» Data provided

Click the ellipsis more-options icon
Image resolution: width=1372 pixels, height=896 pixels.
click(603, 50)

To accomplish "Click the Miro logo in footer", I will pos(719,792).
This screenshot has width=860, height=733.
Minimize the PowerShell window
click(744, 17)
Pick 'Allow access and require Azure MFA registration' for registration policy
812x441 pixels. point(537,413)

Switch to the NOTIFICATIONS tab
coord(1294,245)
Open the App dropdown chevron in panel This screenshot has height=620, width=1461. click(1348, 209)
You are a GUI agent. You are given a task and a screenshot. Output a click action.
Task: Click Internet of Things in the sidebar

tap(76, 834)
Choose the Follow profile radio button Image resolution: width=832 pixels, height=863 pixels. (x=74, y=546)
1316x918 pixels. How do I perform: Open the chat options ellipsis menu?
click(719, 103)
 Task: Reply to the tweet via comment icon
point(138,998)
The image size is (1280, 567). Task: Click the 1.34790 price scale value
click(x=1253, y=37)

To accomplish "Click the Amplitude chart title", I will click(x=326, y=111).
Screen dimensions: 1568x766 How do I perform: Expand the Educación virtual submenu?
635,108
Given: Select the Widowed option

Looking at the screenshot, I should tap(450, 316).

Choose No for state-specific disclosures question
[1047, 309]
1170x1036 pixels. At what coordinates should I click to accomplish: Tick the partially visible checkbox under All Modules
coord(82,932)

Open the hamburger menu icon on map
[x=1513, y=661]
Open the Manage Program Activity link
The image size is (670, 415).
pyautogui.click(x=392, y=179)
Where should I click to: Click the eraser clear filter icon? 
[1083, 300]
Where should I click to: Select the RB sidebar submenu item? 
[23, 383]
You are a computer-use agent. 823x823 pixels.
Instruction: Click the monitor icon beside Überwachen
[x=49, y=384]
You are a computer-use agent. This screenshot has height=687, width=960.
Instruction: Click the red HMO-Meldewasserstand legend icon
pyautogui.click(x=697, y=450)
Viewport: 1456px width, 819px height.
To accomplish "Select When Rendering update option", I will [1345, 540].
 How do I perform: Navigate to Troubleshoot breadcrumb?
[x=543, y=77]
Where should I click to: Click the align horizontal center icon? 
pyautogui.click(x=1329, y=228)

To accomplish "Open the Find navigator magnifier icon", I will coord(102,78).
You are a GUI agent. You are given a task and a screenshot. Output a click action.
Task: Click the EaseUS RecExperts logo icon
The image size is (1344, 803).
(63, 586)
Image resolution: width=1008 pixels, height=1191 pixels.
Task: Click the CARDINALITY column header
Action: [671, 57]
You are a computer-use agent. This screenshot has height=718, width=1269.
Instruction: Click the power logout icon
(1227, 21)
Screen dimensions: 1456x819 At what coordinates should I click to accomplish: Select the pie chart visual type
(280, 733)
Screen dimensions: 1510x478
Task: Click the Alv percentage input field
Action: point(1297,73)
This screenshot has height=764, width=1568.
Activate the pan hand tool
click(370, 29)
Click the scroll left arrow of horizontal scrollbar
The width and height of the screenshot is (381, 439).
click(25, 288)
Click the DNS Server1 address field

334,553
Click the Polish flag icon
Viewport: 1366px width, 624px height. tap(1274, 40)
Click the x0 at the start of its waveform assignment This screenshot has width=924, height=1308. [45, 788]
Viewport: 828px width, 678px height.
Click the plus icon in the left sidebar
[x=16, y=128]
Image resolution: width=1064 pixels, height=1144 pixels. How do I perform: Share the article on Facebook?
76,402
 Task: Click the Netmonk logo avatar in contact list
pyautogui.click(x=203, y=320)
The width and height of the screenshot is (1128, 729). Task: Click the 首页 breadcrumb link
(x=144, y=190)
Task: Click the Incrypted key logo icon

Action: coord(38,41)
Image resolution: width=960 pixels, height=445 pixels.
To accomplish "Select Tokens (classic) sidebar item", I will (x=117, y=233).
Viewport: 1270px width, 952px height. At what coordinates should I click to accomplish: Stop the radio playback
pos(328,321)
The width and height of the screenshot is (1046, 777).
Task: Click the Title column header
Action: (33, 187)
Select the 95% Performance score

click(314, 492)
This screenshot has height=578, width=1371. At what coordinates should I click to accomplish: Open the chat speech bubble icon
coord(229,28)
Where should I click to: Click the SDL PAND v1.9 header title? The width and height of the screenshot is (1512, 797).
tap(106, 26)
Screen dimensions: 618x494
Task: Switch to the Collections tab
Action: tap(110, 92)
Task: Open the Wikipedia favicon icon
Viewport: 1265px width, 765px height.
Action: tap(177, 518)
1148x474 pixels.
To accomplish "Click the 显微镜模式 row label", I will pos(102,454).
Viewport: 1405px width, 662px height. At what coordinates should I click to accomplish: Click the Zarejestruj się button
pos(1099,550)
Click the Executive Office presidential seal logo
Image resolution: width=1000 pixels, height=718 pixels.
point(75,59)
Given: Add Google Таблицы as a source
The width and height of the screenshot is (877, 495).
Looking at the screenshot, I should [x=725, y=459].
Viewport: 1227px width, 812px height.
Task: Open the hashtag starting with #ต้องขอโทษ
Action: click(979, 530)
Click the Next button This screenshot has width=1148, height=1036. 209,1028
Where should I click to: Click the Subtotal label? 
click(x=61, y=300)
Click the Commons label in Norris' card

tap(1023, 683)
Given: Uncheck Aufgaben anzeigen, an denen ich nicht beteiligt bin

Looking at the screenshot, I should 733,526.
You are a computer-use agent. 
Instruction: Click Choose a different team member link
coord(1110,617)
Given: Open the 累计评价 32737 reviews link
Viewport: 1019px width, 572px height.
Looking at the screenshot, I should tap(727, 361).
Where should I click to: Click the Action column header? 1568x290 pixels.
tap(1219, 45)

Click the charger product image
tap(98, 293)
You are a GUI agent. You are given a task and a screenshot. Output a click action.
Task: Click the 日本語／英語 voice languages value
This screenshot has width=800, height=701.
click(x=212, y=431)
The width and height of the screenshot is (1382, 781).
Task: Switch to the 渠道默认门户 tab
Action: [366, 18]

» Do this
Arrange every line of all the records above as a numbered list, leaving out the blank lines.

» Answer for this exercise
1. Click the ellipsis more-options icon
2. Image resolution: width=1372 pixels, height=896 pixels.
3. click(603, 50)
4. To accomplish "Click the Miro logo in footer", I will pos(719,792).
5. This screenshot has width=860, height=733.
6. Minimize the PowerShell window
7. click(744, 17)
8. Pick 'Allow access and require Azure MFA registration' for registration policy
9. 812x441 pixels. point(537,413)
10. Switch to the NOTIFICATIONS tab
11. coord(1294,245)
12. Open the App dropdown chevron in panel This screenshot has height=620, width=1461. click(1348, 209)
13. You are a GUI agent. You are given a task and a screenshot. Output a click action.
14. Task: Click Internet of Things in the sidebar
15. tap(76, 834)
16. Choose the Follow profile radio button Image resolution: width=832 pixels, height=863 pixels. (x=74, y=546)
17. 1316x918 pixels. How do I perform: Open the chat options ellipsis menu?
18. click(719, 103)
19.  Task: Reply to the tweet via comment icon
20. point(138,998)
21. The image size is (1280, 567). Task: Click the 1.34790 price scale value
22. click(x=1253, y=37)
23. To accomplish "Click the Amplitude chart title", I will click(x=326, y=111).
24. Screen dimensions: 1568x766 How do I perform: Expand the Educación virtual submenu?
25. 635,108
26. Given: Select the Widowed option
27. Looking at the screenshot, I should tap(450, 316).
28. Choose No for state-specific disclosures question
29. [1047, 309]
30. 1170x1036 pixels. At what coordinates should I click to accomplish: Tick the partially visible checkbox under All Modules
31. coord(82,932)
32. Open the hamburger menu icon on map
33. [x=1513, y=661]
34. Open the Manage Program Activity link
35. The image size is (670, 415).
36. pyautogui.click(x=392, y=179)
37. Where should I click to: Click the eraser clear filter icon? 
38. [1083, 300]
39. Where should I click to: Select the RB sidebar submenu item? 
40. [23, 383]
41. You are a computer-use agent. 823x823 pixels.
42. Instruction: Click the monitor icon beside Überwachen
43. [x=49, y=384]
44. You are a computer-use agent. This screenshot has height=687, width=960.
45. Instruction: Click the red HMO-Meldewasserstand legend icon
46. pyautogui.click(x=697, y=450)
47. Viewport: 1456px width, 819px height.
48. To accomplish "Select When Rendering update option", I will [1345, 540].
49.  How do I perform: Navigate to Troubleshoot breadcrumb?
50. [x=543, y=77]
51. Where should I click to: Click the align horizontal center icon? 
52. pyautogui.click(x=1329, y=228)
53. To accomplish "Open the Find navigator magnifier icon", I will coord(102,78).
54. You are a GUI agent. You are given a task and a screenshot. Output a click action.
55. Task: Click the EaseUS RecExperts logo icon
56. The image size is (1344, 803).
57. (63, 586)
58. Image resolution: width=1008 pixels, height=1191 pixels.
59. Task: Click the CARDINALITY column header
60. Action: [671, 57]
61. You are a computer-use agent. This screenshot has height=718, width=1269.
62. Instruction: Click the power logout icon
63. (1227, 21)
64. Screen dimensions: 1456x819 At what coordinates should I click to accomplish: Select the pie chart visual type
65. (280, 733)
66. Screen dimensions: 1510x478
67. Task: Click the Alv percentage input field
68. Action: point(1297,73)
69. This screenshot has height=764, width=1568.
70. Activate the pan hand tool
71. click(370, 29)
72. Click the scroll left arrow of horizontal scrollbar
73. The width and height of the screenshot is (381, 439).
74. click(25, 288)
75. Click the DNS Server1 address field
76. 334,553
77. Click the Polish flag icon
78. Viewport: 1366px width, 624px height. tap(1274, 40)
79. Click the x0 at the start of its waveform assignment This screenshot has width=924, height=1308. [45, 788]
80. Viewport: 828px width, 678px height.
81. Click the plus icon in the left sidebar
82. [x=16, y=128]
83. Image resolution: width=1064 pixels, height=1144 pixels. How do I perform: Share the article on Facebook?
84. 76,402
85.  Task: Click the Netmonk logo avatar in contact list
86. pyautogui.click(x=203, y=320)
87. The width and height of the screenshot is (1128, 729). Task: Click the 首页 breadcrumb link
88. (x=144, y=190)
89. Task: Click the Incrypted key logo icon
90. Action: coord(38,41)
91. Image resolution: width=960 pixels, height=445 pixels.
92. To accomplish "Select Tokens (classic) sidebar item", I will (x=117, y=233).
93. Viewport: 1270px width, 952px height. At what coordinates should I click to accomplish: Stop the radio playback
94. pos(328,321)
95. The width and height of the screenshot is (1046, 777).
96. Task: Click the Title column header
97. Action: (33, 187)
98. Select the 95% Performance score
99. click(314, 492)
100. This screenshot has height=578, width=1371. At what coordinates should I click to accomplish: Open the chat speech bubble icon
101. coord(229,28)
102. Where should I click to: Click the SDL PAND v1.9 header title? The width and height of the screenshot is (1512, 797).
103. tap(106, 26)
104. Screen dimensions: 618x494
105. Task: Switch to the Collections tab
106. Action: tap(110, 92)
107. Task: Open the Wikipedia favicon icon
108. Viewport: 1265px width, 765px height.
109. Action: tap(177, 518)
110. 1148x474 pixels.
111. To accomplish "Click the 显微镜模式 row label", I will pos(102,454).
112. Viewport: 1405px width, 662px height. At what coordinates should I click to accomplish: Click the Zarejestruj się button
113. pos(1099,550)
114. Click the Executive Office presidential seal logo
115. Image resolution: width=1000 pixels, height=718 pixels.
116. point(75,59)
117. Given: Add Google Таблицы as a source
118. The width and height of the screenshot is (877, 495).
119. Looking at the screenshot, I should [x=725, y=459].
120. Viewport: 1227px width, 812px height.
121. Task: Open the hashtag starting with #ต้องขอโทษ
122. Action: click(979, 530)
123. Click the Next button This screenshot has width=1148, height=1036. 209,1028
124. Where should I click to: Click the Subtotal label? 
125. click(x=61, y=300)
126. Click the Commons label in Norris' card
127. tap(1023, 683)
128. Given: Uncheck Aufgaben anzeigen, an denen ich nicht beteiligt bin
129. Looking at the screenshot, I should 733,526.
130. You are a computer-use agent. 
131. Instruction: Click Choose a different team member link
132. coord(1110,617)
133. Given: Open the 累计评价 32737 reviews link
134. Viewport: 1019px width, 572px height.
135. Looking at the screenshot, I should tap(727, 361).
136. Where should I click to: Click the Action column header? 1568x290 pixels.
137. tap(1219, 45)
138. Click the charger product image
139. tap(98, 293)
140. You are a GUI agent. You are given a task and a screenshot. Output a click action.
141. Task: Click the 日本語／英語 voice languages value
142. This screenshot has width=800, height=701.
143. click(x=212, y=431)
144. The width and height of the screenshot is (1382, 781).
145. Task: Switch to the 渠道默认门户 tab
146. Action: [366, 18]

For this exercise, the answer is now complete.